На пустыре росли колючие кусты и сухая сорная трава. От полуразвалившейся каменной стены падала густая, черная тень. Она закрывала длинные, вытянувшиеся тела убитых. Теперь все они были похожи друг на друга, и никто уже не мог бы узнать среди них матроса Абдуллу.
19
Кара-али надеялся, что драка между сицилийцами и турками перерастет в бунт. Но он не исключал и более нерешительных результатов. Сердца правоверных явно одрябли. Целый год совместной с русскими боевой жизни сделал турецких матросов податливыми на уговоры знакомых им русских офицеров. Матросы, вместо того чтоб громить Палермо, вернулись на свои корабли. Кара-али был до глубины сердца взбешен их покорностью. Он не мог простить себе, что, понадеявшись на их гнев, предоставил разожженный им огонь случайным веяниям ветра.
«Гнев глупца похож на масляную светильню, – думал Кара-али. – Только плюнуть – и фитиль погаснет».
Правда, матросы, вернувшись с берега, находились еще в большом возбуждении. Собравшись на баке, они продолжали кричать, жалели своих товарищей, проклинали сицилийцев. Однако было больше шума, чем ярости. Они повторяли слова Метаксы о том, что русские разделяют с ними их скорбь и гнев.
Кара-али думал теперь о том, как подлить свежего масла в угасающую светильню.
Громче всех сыпал проклятиями сутулый крепкий крестьянин-анатолиец Хафиз. Человек этот с самого начала плавания находился в постоянной тревоге о семье и особенно о своем клочке земли. Паша, которому принадлежала земля, не получая платы, мог передать ее другому арендатору. «Некому работать, понимаешь? – говорил он любому слушателю. – Жена больная, сыновья очень малы. Они теперь нищие, понимаешь? Ходят по дорогам и просят».
Хафиз попал в матросы в тот несчастный день, когда привел на базар своего осла для продажи. Он зашел в кофейню, и там схватили его вербовщики. Кара-али знал, что стоит податливого Хафиза зарядить удачным словом, как пушку, и он наделает бед, каких не наделать ни одному чугунному ядру.

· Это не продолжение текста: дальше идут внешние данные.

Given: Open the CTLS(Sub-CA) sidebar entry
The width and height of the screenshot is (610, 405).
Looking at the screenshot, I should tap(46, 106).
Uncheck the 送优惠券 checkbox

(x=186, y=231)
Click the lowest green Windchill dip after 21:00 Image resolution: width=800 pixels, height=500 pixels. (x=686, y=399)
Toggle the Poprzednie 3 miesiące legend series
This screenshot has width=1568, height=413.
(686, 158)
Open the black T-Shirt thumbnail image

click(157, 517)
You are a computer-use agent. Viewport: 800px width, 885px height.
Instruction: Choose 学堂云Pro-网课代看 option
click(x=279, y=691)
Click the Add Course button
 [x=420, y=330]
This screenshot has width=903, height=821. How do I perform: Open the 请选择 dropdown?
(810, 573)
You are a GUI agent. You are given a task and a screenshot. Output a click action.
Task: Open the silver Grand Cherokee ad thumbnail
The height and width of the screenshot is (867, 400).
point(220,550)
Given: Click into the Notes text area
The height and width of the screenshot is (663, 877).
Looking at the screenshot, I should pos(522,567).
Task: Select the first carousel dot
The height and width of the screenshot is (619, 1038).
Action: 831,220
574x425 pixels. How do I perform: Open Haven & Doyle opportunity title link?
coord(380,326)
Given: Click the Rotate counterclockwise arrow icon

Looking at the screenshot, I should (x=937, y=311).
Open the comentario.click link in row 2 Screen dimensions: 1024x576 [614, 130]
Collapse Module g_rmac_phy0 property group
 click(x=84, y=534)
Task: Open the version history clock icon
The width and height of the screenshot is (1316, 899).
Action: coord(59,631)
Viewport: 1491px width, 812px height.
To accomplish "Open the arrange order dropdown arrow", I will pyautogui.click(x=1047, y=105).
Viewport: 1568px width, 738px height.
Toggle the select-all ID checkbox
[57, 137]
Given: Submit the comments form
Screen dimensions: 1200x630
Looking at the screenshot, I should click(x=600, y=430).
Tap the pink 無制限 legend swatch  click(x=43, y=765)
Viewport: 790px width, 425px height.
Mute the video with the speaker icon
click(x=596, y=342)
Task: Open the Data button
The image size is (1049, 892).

Стоя недалеко от Хафиза в толпе матросов, Кара-али кинул в пространство:
– Пророк запрещает мусульманам быть в море больше года. Вся беда оттого, что мы шляемся по водам слишком долго.
Хафиз никогда не слыхал об этом запрете, и слова Кара-али упали перед ним, как молния с неба.
Запрещает сам пророк?.. Он хочет, чтобы люди возвращались к своей земле и к своим семьям! Он знает, что иначе дочери и сыновья правоверных станут бродить по дорогам! Хафиз всегда верил, что пророк желает людям добра.